Contoh lainnya adalah bersamaan shalat hari raya dan gerhana, lalu dibaca dua khutbah dengan niat untuk keduanya, maka hukumnya adalah sah. Demikian juga sah menggabung shalat qabliyah dhuhur dan tahiyyatul masjid. Demikian lagi juga sah dengan ijmak ulama seorang imam shalat mengeraskan suaranya pada takbir dengan niat memperdengarkan kepada makmum.

( Imam Suyuthi, al-Asybah wan-Nadhair, Haramain, hal. 17 )

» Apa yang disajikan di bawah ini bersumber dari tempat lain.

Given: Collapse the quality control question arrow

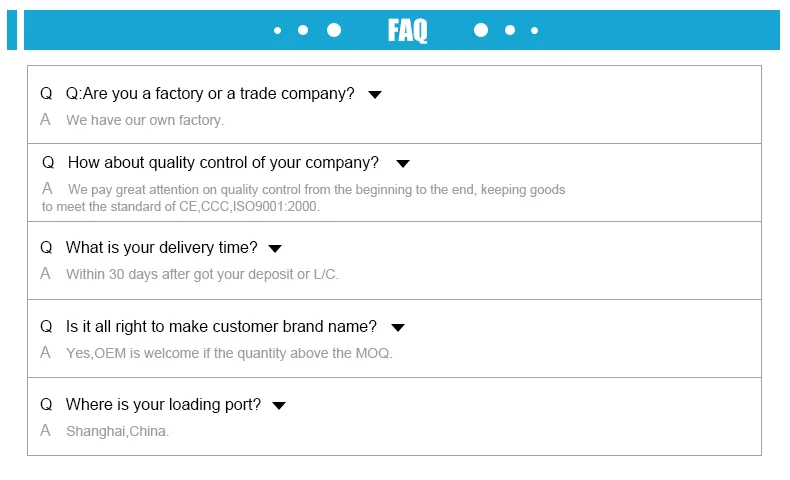Looking at the screenshot, I should [403, 164].
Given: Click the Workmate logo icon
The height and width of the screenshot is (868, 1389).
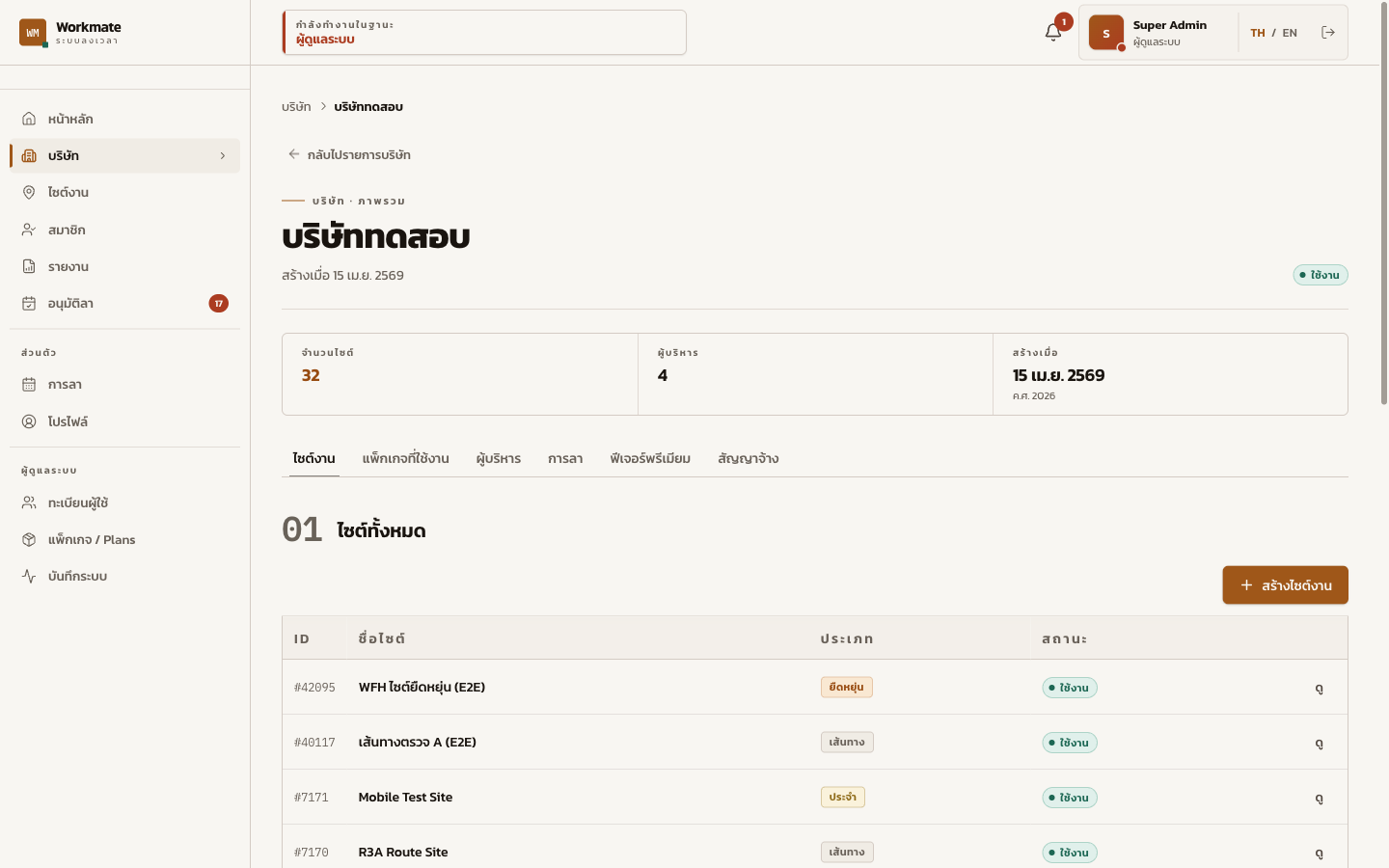Looking at the screenshot, I should 33,33.
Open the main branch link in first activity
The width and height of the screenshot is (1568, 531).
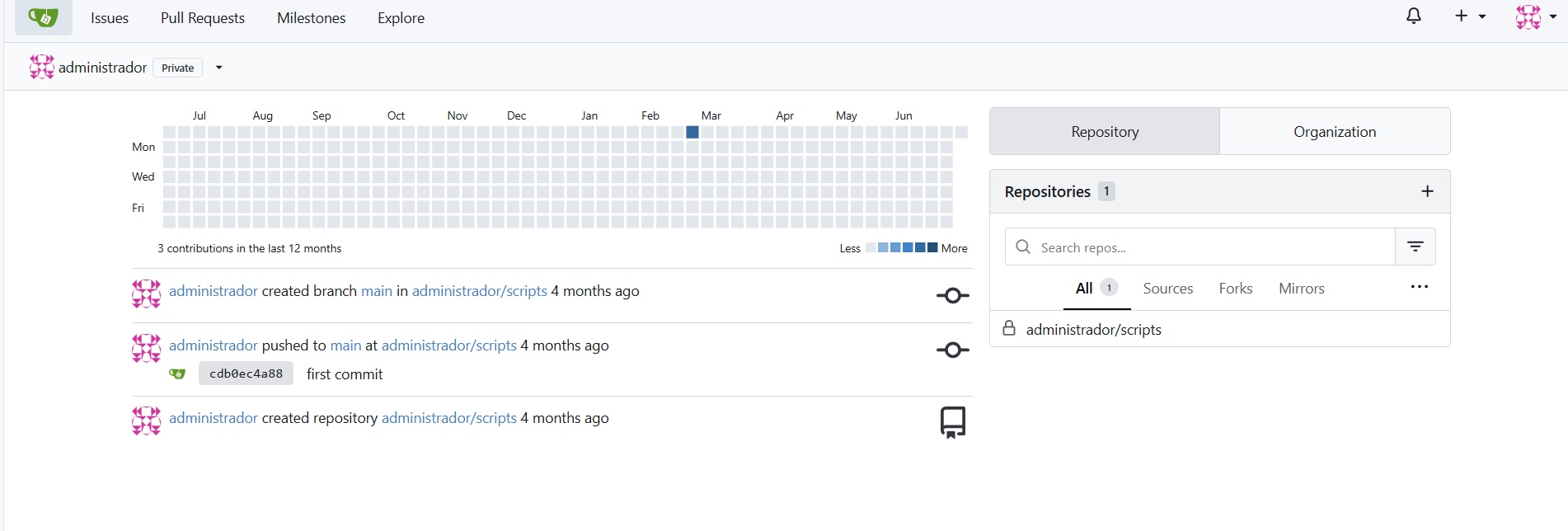(377, 291)

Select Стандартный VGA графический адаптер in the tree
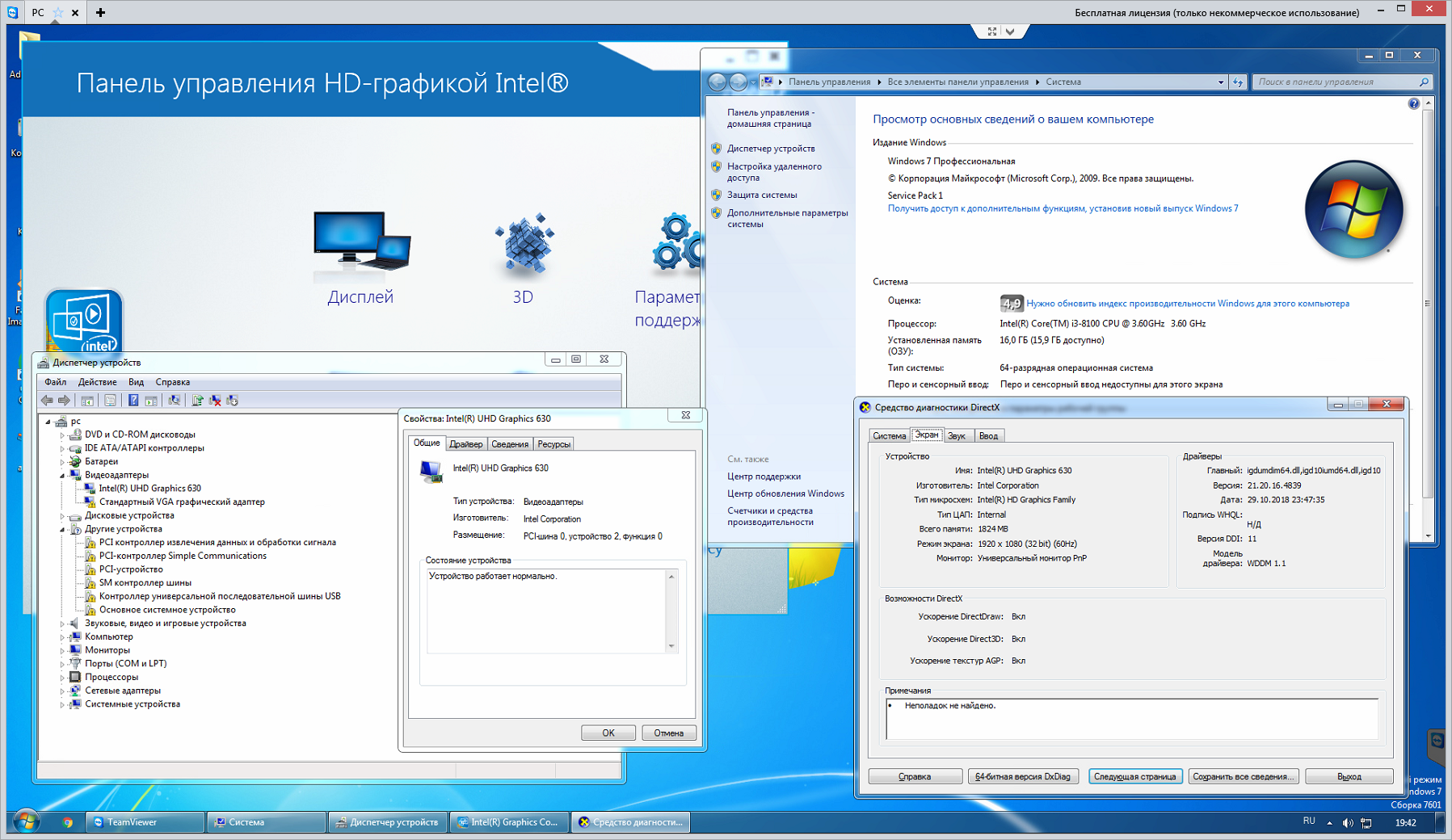pyautogui.click(x=182, y=502)
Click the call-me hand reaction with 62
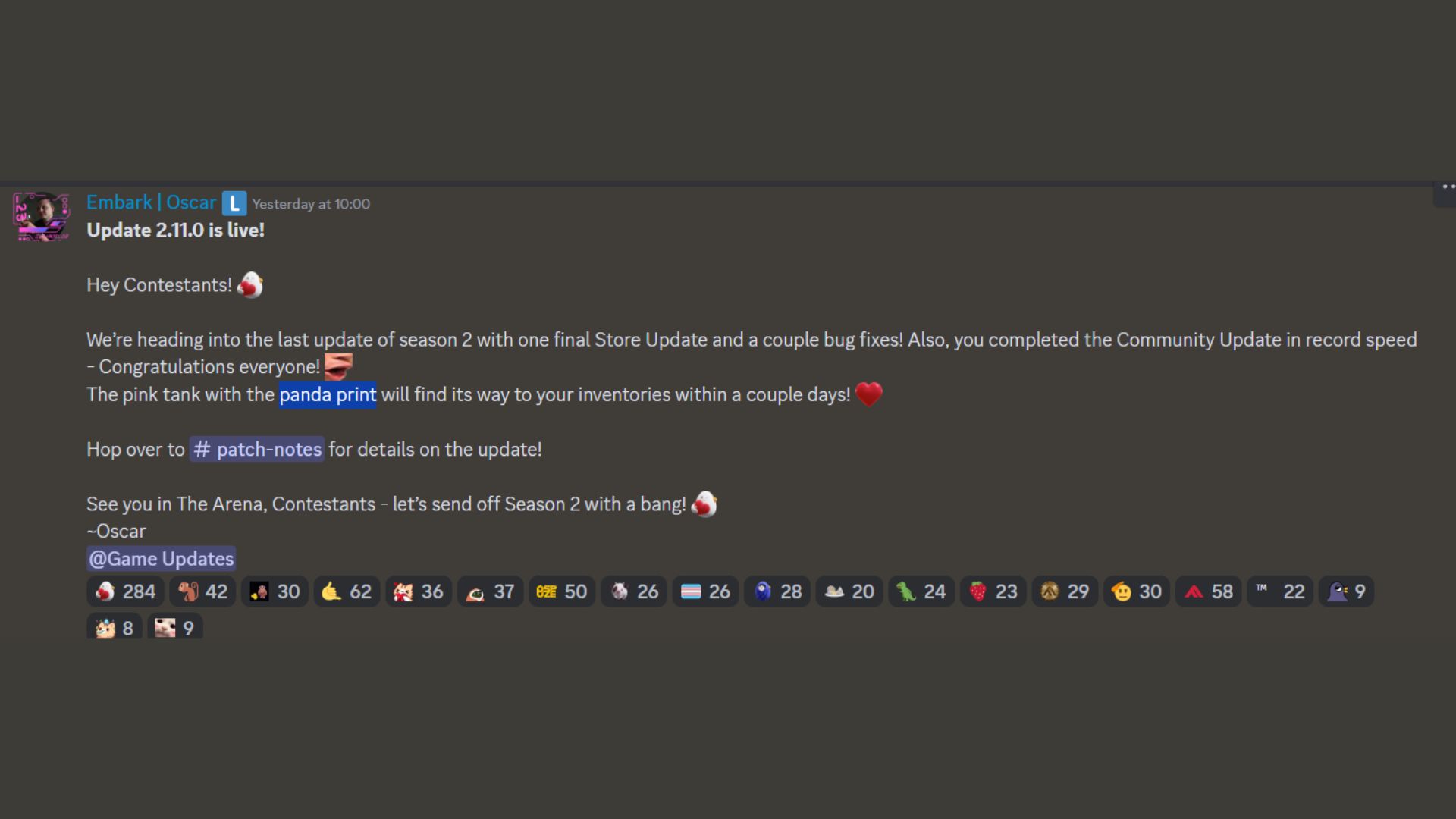This screenshot has width=1456, height=819. pos(347,592)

الخامس ان ينوي مع غير العبادة شيئا اخرغيرها و هما مختلفان فى الحكم

Artinya: Kelima Meniatkan pada yang bukan ibadah sesuatu yang bukan ibadah dan keduanya berbeda pada hukum

Contoh kasus yaitu seseorang yang berkata pada isterinya : “Engkau haram untukku” dengan niat thalaq dan zhihar sekaligus. Menurut pendapat ashah, suami tersebut boleh memilih antara keduanya yaitu thalaq atau zhihar. Menurut satu pendapat Qil jatuh thalaq karena kuatnya thalaq, menurut satu pendapat Qil jatuh zhihar karena asal adalah kekal nikah.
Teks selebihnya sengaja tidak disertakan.